В начале октября в Будапеште перезахоронили останки расстрелянного по ложному обвинению секретаря ЦК Ласло Райка. В Будапеште в демонстрации приняло участие около двухсот тысяч человек. Группа студентов попыталась проникнуть на радио, чтобы зачитать свои требования. В них стали стрелять. Тогда демонстранты захватили несколько складов с оружием — в штабах гражданской обороны и в полицейских участках. В городском парке демонстранты свергли гигантскую статую Сталина. Остались только сапоги. Демонстрация превратилась в народное восстание.
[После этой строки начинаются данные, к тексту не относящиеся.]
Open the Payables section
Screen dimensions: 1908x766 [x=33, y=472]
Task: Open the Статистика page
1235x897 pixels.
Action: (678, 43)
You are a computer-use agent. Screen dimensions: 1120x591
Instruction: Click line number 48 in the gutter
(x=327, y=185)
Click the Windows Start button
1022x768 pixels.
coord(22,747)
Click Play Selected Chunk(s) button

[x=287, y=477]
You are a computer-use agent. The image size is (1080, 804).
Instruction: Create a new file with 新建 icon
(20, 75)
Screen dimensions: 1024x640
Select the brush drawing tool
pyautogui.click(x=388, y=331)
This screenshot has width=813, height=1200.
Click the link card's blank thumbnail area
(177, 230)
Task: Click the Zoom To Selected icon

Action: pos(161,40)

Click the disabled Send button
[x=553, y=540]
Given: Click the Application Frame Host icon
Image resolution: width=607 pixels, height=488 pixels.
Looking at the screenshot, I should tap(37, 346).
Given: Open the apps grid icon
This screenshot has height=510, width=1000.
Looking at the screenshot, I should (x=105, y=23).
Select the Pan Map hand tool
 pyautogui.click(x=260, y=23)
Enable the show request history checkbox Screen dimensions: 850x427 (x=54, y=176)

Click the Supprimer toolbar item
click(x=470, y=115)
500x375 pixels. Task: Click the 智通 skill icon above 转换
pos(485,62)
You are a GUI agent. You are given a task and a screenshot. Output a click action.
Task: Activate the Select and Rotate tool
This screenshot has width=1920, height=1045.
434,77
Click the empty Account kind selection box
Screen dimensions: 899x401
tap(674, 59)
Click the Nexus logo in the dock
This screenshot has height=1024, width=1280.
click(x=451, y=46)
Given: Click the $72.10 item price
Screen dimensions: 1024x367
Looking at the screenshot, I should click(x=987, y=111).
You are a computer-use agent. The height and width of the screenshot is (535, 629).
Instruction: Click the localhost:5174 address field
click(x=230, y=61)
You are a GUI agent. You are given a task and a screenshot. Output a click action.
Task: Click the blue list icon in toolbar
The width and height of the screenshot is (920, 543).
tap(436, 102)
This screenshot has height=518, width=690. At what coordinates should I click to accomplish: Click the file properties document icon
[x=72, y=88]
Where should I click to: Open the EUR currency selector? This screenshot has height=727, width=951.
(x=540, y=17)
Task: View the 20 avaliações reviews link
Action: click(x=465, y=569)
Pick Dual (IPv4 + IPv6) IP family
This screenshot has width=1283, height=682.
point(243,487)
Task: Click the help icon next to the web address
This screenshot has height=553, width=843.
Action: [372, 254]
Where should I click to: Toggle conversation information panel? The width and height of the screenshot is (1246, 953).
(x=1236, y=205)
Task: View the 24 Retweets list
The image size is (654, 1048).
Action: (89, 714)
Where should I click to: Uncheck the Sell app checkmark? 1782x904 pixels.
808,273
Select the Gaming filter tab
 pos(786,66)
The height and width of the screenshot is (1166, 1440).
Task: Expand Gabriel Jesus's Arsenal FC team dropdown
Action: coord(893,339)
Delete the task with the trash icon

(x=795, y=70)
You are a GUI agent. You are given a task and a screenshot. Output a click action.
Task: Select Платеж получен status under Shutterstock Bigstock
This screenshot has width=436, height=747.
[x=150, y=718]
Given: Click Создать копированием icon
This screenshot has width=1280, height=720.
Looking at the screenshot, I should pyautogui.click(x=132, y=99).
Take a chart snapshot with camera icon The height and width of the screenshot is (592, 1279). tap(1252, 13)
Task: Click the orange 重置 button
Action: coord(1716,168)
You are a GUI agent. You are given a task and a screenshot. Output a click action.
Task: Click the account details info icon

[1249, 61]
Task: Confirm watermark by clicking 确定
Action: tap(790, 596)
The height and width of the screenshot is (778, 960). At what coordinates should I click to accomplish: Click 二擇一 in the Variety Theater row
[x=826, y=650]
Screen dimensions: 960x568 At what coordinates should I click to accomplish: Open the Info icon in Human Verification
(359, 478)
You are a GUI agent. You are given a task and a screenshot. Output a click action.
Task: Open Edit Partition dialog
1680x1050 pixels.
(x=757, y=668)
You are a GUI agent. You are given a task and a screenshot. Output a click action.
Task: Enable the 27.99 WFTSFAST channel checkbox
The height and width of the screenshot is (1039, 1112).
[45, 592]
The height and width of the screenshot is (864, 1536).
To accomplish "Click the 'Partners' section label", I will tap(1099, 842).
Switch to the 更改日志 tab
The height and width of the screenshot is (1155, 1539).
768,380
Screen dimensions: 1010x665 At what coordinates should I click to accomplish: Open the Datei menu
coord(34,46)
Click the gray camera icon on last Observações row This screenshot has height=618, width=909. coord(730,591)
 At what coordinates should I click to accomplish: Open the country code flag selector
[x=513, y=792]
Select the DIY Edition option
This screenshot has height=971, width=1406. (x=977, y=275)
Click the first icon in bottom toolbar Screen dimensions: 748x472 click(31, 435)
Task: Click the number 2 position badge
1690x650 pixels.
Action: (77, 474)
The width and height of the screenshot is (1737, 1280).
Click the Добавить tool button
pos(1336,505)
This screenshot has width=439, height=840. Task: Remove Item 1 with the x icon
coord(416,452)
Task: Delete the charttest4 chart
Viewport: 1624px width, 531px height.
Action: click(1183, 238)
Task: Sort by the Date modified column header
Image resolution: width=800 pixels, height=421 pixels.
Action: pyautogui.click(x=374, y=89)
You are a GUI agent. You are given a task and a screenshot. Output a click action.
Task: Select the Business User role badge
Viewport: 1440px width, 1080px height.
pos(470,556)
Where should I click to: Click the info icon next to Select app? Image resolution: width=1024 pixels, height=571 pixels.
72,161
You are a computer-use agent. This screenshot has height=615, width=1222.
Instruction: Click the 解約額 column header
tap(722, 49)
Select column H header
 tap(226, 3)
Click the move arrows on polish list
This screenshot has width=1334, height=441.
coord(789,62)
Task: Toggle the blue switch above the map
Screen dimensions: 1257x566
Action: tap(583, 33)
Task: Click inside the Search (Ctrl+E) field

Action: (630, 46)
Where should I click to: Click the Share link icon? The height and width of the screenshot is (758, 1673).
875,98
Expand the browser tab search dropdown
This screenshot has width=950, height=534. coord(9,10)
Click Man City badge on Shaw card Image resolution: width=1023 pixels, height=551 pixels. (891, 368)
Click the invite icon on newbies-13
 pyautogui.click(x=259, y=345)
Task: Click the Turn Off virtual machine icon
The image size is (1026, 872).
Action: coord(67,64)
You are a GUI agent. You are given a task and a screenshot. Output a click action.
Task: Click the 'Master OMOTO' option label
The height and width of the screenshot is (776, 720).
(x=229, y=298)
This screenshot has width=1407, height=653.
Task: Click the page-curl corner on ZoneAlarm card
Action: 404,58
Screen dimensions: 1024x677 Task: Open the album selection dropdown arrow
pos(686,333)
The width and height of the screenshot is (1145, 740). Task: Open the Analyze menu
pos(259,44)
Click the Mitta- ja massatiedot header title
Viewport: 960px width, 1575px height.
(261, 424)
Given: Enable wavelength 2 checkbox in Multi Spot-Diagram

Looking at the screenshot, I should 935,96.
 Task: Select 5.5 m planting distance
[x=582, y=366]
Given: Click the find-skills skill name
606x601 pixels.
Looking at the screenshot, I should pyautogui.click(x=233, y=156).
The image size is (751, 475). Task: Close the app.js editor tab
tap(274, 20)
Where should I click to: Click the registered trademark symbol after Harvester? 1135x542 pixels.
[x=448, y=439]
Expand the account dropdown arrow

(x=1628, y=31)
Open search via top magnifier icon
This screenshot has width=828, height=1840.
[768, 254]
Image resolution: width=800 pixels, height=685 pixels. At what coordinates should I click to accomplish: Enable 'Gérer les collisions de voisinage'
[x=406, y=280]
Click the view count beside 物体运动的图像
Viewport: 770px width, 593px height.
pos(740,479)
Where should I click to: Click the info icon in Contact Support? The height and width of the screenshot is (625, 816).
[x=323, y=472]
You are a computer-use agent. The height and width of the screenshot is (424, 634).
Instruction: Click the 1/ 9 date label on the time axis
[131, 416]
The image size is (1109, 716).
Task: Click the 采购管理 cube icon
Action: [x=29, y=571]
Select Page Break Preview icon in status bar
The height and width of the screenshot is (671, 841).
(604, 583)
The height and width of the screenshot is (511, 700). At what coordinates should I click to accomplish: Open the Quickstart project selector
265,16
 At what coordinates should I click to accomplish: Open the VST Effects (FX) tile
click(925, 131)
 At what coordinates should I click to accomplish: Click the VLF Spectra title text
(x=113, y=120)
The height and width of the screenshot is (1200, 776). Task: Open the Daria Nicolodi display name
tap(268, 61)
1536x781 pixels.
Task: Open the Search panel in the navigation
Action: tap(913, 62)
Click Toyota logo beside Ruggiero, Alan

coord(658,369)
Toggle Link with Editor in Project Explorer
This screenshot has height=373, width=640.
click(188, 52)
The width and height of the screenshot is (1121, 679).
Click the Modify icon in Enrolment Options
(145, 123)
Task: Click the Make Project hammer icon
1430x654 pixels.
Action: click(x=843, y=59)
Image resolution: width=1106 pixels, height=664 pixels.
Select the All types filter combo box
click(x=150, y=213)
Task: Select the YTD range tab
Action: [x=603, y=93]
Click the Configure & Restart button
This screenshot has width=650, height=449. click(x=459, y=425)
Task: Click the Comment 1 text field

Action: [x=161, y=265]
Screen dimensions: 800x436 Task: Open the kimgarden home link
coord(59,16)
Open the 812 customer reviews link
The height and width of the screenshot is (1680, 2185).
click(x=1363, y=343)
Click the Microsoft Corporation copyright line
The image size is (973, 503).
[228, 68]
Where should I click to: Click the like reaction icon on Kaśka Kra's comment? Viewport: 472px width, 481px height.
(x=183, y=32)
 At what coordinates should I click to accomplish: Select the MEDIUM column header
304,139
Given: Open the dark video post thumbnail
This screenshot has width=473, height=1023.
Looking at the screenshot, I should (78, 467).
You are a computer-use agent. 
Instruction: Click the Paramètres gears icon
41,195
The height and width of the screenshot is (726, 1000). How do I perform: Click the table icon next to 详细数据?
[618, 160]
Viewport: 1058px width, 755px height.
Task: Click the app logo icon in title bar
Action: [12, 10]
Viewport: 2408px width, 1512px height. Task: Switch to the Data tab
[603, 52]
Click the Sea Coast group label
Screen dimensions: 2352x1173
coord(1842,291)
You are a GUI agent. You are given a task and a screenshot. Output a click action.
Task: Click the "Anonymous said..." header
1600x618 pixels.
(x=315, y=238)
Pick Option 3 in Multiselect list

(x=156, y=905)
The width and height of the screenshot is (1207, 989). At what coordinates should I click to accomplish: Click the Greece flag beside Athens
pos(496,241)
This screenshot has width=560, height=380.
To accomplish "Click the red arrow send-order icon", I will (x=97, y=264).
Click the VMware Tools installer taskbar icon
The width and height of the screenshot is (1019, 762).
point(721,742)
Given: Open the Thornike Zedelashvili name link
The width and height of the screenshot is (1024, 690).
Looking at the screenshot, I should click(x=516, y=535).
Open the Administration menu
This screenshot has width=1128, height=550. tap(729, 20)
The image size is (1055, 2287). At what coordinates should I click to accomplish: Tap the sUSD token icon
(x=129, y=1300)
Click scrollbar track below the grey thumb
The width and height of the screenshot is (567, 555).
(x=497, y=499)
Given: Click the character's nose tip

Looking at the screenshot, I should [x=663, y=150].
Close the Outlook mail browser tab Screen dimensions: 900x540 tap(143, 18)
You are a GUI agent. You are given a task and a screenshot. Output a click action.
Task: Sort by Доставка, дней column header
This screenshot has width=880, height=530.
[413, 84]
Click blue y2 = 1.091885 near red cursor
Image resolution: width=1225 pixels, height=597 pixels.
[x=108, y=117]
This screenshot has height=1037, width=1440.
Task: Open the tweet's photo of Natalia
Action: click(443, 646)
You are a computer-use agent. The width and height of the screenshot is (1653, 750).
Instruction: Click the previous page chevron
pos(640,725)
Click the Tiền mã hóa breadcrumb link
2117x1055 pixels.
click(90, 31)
Власть утратила контроль над городом, оказавшимся во власти революционной стихии.
Москва приказала, как в пятьдесят третьем в Берлине, вывести на улицы советские танки. Думали, что все сразу закончится. Но появление советских войск было воспринято как оккупация. Это породило всплеск патриотических чувств. Венгерская армия советским войскам не помогала, солдаты переходили на сторону восставших.
Хрущев решил, чтобы окончательно не ссориться с венграми, убрать войска из Будапешта. Но как только советские войска ушли, в венгерской столице вновь пролилась кровь. Одно событие не было связано с другим, но сторонники жесткой линии говорили — стоило нашим солдатам покинуть город, там началось смертоубийство.